LISTED ENTRIES -
● ● ● ● ● ● ●

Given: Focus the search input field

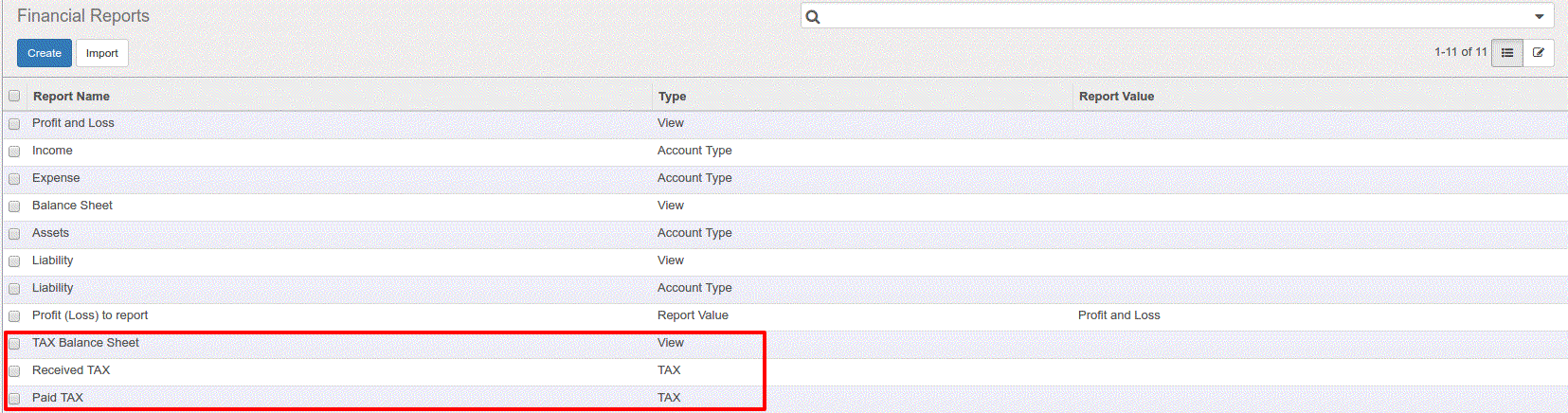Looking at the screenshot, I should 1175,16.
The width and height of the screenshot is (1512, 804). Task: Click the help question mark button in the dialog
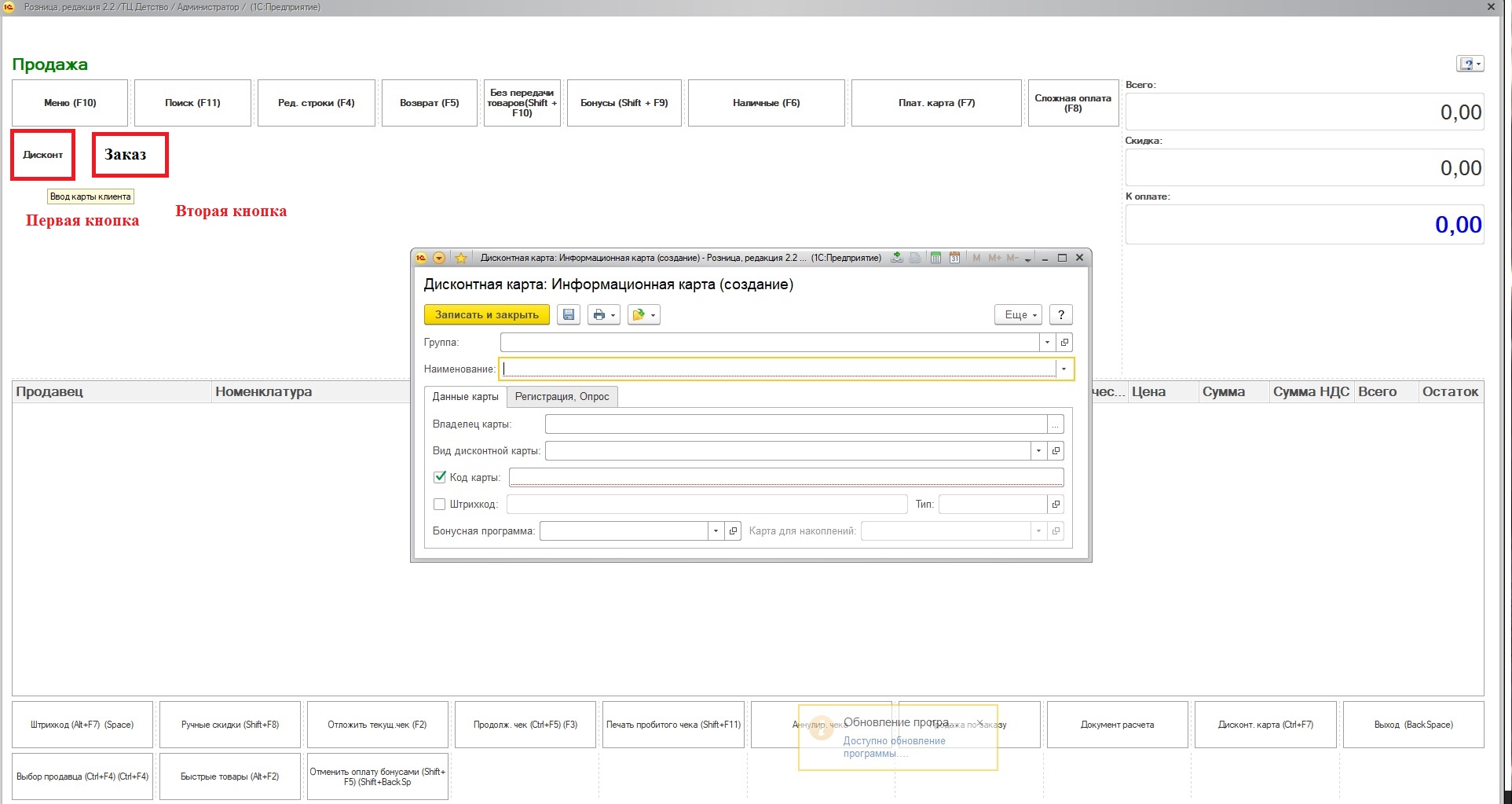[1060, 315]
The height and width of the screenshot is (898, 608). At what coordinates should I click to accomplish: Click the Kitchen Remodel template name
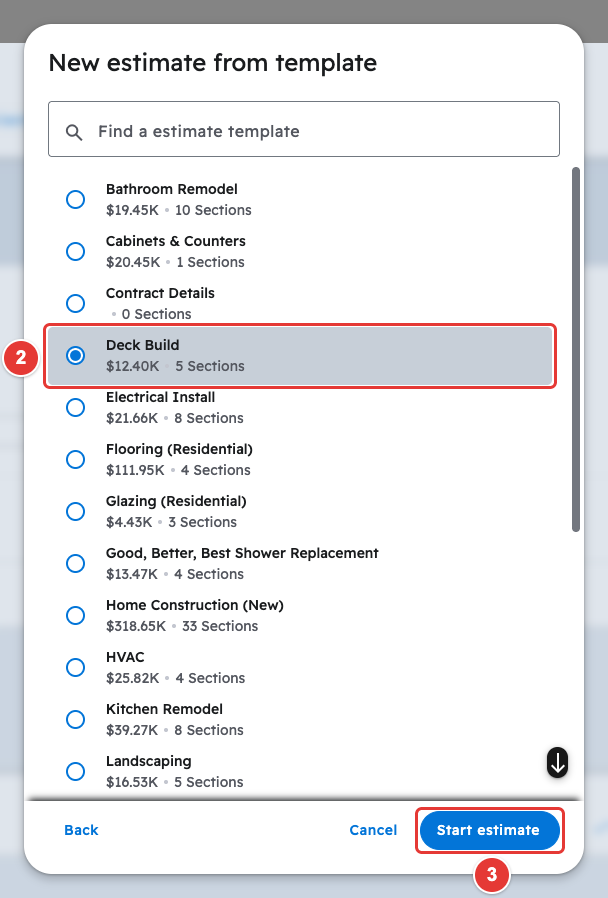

● ● ● ● ● ● ●

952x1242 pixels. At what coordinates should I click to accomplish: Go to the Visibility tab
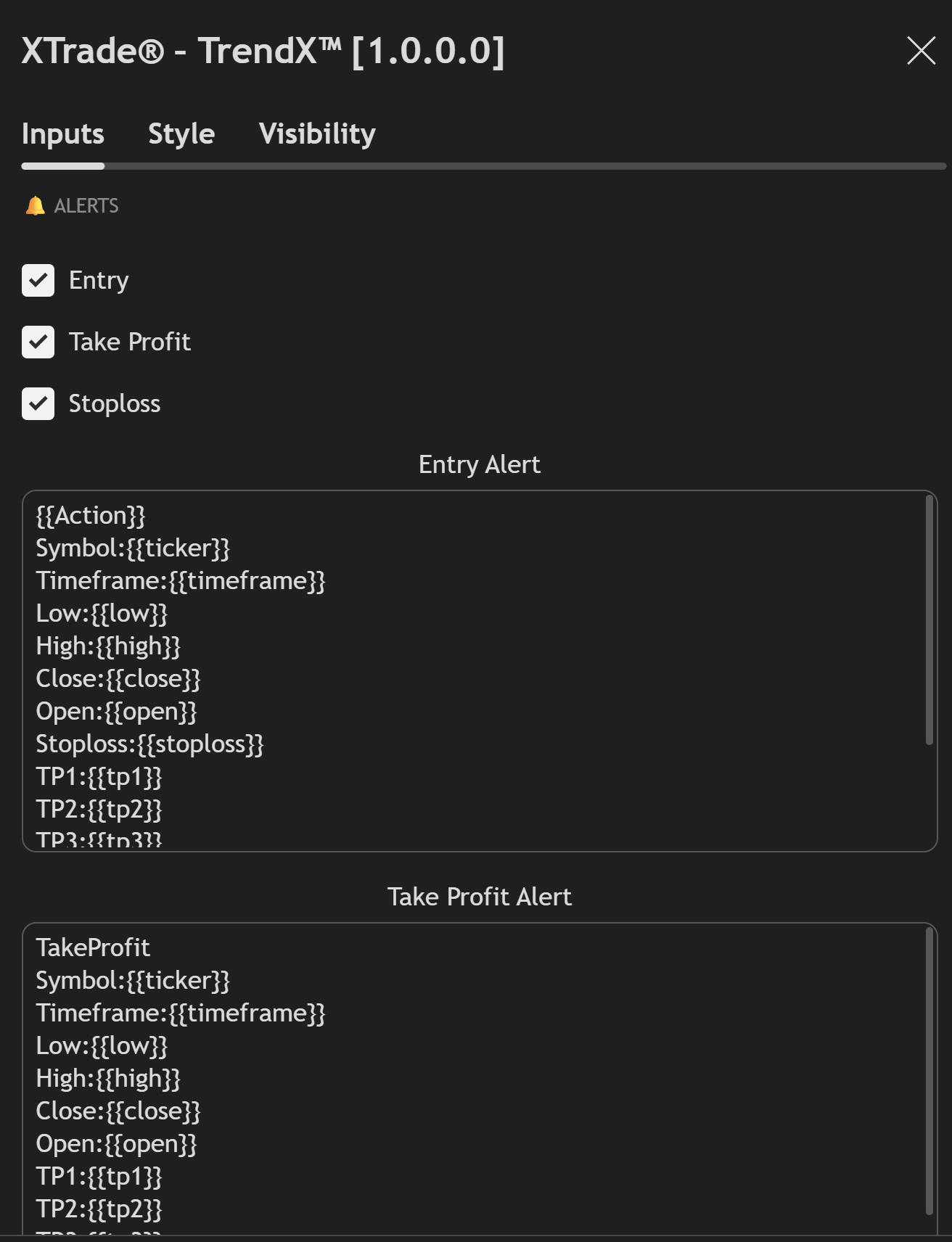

● ● ● ● ● ● ●

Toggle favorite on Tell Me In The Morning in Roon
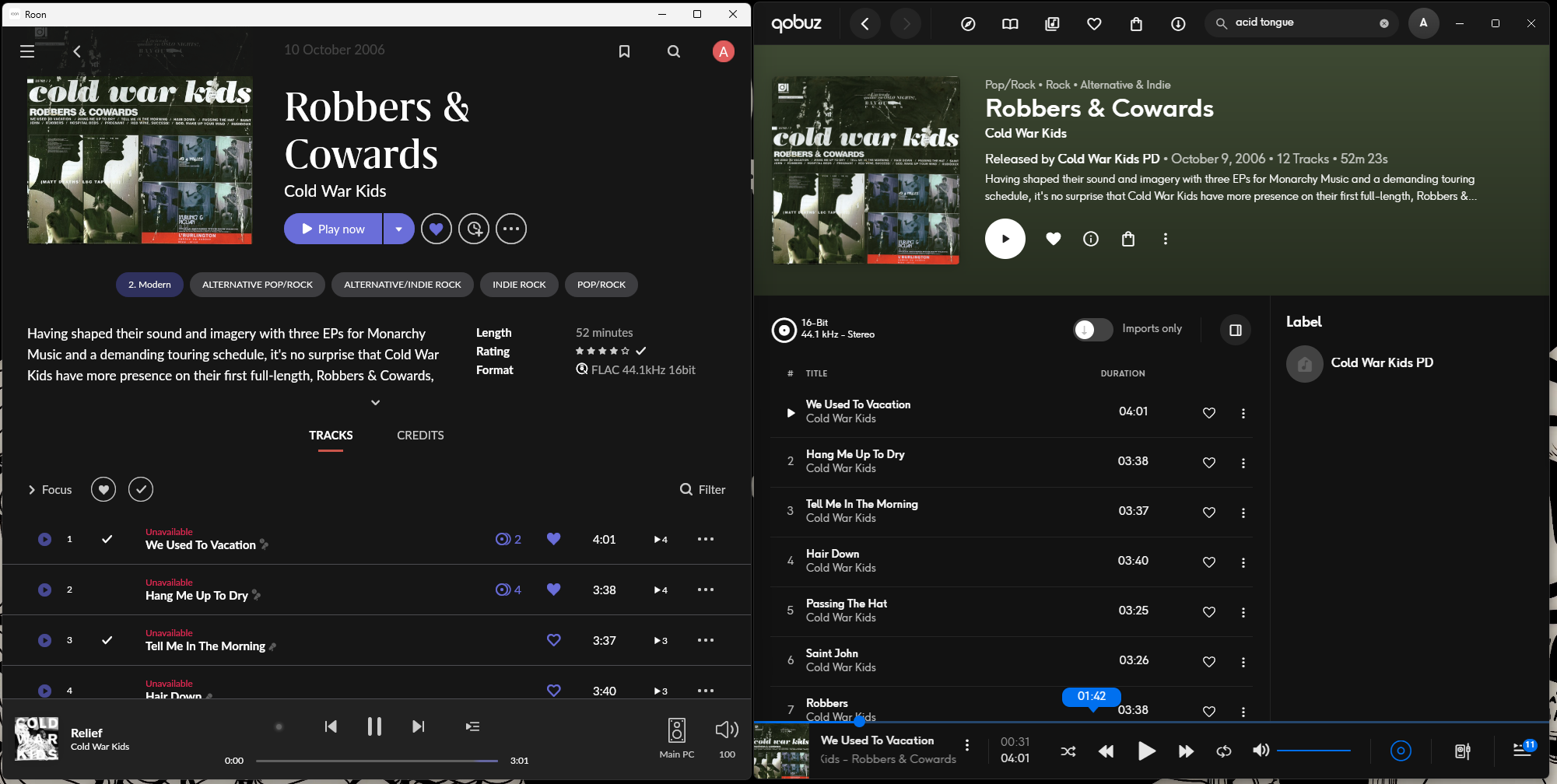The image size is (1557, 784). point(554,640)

● ● ● ● ● ● ●

Lines of the material that contain the word "coordinates" are to be gathered.

The height and width of the screenshot is (898, 608). At what coordinates should I click to accomplish: Click the Kitchen Remodel template name
952x1242 pixels. At what coordinates should I click to accomplish: Go to the Visibility tab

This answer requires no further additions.